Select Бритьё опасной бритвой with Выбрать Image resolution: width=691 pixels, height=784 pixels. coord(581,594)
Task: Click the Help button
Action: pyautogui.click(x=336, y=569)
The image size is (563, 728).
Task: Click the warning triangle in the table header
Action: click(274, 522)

▬▬▬

[Work to be completed]: Please repeat each entry exactly as written.

[Result for this task]:
Select Бритьё опасной бритвой with Выбрать Image resolution: width=691 pixels, height=784 pixels. coord(581,594)
Task: Click the Help button
Action: pyautogui.click(x=336, y=569)
The image size is (563, 728).
Task: Click the warning triangle in the table header
Action: click(274, 522)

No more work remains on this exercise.